Activity:
Write out each line exactly, starting with the one containing "Open 狭山セコムラガッツ team name link" and stopping after the last line of the listing below.

Recorded information:
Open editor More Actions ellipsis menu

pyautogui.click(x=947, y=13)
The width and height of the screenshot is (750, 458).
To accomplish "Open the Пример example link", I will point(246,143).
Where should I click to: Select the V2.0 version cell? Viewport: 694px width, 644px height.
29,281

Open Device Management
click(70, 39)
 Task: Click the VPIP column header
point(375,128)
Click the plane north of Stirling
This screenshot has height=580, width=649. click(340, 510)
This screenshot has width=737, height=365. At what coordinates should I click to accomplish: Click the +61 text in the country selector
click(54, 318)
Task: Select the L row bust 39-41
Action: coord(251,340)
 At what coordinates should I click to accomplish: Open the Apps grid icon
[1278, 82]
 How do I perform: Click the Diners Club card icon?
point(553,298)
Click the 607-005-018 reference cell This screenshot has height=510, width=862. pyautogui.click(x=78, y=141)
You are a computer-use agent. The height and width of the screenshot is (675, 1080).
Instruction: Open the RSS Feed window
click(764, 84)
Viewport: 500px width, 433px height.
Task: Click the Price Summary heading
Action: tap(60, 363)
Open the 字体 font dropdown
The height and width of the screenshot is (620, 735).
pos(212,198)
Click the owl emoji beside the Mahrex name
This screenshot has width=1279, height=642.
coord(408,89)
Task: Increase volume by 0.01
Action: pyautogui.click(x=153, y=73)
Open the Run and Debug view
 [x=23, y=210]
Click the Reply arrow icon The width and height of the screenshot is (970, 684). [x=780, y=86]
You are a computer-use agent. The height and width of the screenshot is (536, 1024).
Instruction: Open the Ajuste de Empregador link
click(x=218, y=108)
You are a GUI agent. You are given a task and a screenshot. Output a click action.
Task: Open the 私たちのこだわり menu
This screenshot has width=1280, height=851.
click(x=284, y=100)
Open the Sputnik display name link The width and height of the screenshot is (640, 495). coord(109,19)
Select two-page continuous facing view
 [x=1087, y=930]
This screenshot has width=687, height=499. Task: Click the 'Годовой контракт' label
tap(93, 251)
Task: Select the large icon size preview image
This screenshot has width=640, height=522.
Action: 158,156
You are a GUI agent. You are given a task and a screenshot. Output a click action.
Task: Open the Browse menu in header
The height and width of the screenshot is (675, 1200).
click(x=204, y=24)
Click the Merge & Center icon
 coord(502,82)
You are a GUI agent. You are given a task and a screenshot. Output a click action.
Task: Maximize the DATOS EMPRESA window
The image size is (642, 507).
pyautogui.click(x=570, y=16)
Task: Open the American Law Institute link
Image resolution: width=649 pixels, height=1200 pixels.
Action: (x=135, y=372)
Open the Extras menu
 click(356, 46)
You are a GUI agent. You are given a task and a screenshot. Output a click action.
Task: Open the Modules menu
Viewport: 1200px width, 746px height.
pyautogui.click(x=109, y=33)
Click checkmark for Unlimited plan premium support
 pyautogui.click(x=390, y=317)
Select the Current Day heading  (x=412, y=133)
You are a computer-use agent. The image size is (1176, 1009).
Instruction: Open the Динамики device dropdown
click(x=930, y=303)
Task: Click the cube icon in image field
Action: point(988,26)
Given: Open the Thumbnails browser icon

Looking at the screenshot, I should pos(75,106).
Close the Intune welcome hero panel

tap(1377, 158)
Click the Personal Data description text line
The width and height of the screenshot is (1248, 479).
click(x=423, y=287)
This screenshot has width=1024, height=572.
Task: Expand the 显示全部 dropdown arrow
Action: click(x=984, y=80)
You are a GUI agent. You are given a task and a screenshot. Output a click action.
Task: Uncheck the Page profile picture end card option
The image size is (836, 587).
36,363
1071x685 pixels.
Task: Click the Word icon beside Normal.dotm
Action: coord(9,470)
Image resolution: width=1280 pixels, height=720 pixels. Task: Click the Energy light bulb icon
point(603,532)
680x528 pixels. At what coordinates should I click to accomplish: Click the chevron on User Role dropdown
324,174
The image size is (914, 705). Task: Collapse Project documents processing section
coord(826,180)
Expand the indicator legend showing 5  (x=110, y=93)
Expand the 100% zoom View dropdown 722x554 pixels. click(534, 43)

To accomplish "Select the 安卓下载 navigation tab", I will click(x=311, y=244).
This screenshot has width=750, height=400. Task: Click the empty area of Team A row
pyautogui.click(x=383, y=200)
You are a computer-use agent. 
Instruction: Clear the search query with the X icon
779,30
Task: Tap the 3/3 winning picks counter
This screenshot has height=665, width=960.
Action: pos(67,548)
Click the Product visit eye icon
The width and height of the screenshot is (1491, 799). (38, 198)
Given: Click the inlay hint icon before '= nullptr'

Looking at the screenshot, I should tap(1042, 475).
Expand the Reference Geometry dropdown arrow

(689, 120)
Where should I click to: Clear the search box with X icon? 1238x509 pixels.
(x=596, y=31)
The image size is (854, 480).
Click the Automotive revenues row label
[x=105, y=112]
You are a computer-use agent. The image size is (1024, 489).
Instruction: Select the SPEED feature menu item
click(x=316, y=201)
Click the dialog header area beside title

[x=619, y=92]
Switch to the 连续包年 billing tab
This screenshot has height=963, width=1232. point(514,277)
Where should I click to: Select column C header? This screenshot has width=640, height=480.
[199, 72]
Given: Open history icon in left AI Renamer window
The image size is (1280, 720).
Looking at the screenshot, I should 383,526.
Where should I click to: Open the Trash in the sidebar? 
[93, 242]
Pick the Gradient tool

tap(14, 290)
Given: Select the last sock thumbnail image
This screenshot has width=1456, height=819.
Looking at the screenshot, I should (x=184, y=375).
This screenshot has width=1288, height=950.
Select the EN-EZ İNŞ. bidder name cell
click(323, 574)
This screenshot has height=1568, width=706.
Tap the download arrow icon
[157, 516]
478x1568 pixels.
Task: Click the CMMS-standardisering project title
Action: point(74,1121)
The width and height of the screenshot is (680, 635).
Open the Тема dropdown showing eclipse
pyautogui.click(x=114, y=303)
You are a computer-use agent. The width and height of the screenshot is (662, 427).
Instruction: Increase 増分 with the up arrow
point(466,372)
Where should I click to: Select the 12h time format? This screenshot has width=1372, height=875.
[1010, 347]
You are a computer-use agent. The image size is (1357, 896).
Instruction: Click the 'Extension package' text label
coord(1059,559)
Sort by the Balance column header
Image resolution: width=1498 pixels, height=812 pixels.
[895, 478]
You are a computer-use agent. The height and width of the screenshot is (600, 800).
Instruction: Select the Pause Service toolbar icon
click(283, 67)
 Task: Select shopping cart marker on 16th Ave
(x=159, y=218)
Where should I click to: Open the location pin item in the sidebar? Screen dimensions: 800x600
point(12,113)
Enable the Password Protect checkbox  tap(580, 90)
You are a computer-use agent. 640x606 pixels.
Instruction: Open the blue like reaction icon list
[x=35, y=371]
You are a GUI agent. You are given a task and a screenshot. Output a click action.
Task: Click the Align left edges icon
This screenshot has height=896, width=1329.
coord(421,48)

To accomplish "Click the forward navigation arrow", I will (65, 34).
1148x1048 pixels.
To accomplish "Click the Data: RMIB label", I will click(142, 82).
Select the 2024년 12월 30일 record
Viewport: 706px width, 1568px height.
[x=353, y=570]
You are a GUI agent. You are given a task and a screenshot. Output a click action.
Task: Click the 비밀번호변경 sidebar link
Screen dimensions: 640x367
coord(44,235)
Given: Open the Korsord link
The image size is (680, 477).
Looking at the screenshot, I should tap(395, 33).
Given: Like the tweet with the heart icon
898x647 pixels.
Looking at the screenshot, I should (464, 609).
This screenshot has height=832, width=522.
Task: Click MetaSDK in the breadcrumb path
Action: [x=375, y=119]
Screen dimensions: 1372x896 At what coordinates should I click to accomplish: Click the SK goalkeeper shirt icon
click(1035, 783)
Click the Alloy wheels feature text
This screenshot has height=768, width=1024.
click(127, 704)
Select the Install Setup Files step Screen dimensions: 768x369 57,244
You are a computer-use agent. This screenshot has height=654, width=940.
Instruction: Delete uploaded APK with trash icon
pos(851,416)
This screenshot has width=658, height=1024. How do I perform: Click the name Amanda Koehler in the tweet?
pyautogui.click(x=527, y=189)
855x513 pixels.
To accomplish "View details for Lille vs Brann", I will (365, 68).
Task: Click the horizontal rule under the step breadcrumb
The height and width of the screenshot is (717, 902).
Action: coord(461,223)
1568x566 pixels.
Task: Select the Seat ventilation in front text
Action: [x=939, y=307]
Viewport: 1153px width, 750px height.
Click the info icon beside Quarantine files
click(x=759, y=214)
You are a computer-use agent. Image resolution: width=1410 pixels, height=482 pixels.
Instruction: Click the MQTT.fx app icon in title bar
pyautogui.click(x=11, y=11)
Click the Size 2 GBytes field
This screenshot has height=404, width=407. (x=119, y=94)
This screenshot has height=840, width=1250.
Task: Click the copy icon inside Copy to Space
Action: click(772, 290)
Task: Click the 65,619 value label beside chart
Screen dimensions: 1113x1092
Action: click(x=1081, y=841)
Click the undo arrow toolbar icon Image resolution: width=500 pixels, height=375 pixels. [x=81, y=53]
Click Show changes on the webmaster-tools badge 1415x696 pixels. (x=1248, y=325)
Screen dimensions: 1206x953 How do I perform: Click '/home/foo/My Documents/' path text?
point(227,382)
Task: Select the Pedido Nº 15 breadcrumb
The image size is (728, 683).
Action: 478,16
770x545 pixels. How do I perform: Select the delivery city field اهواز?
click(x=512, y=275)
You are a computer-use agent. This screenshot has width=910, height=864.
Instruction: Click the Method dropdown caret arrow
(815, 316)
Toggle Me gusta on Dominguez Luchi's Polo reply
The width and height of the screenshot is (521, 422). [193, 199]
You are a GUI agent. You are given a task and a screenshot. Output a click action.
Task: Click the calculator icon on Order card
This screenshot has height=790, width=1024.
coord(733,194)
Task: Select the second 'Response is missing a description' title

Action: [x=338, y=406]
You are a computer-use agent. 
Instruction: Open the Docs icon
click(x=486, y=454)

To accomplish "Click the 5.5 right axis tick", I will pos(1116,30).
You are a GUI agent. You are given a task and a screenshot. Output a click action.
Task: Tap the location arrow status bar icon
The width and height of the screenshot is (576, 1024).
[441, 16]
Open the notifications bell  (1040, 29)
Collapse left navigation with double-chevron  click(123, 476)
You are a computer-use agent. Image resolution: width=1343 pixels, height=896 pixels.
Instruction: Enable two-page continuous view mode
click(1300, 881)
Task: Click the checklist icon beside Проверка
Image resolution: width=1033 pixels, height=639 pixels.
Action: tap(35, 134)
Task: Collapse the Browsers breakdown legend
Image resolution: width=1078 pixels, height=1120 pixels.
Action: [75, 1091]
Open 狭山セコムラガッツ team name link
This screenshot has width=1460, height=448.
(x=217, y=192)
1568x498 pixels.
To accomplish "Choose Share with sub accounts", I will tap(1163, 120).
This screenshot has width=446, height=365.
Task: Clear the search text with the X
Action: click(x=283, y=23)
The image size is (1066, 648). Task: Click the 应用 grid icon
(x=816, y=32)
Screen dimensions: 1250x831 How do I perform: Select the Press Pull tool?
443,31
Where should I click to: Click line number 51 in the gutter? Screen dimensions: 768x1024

Exercise output:
Open 狭山セコムラガッツ team name link
This screenshot has width=1460, height=448.
(x=217, y=192)
1568x498 pixels.
To accomplish "Choose Share with sub accounts", I will tap(1163, 120).
This screenshot has width=446, height=365.
Task: Clear the search text with the X
Action: click(x=283, y=23)
The image size is (1066, 648). Task: Click the 应用 grid icon
(x=816, y=32)
Screen dimensions: 1250x831 How do I perform: Select the Press Pull tool?
443,31
Where should I click to: Click line number 51 in the gutter? Screen dimensions: 768x1024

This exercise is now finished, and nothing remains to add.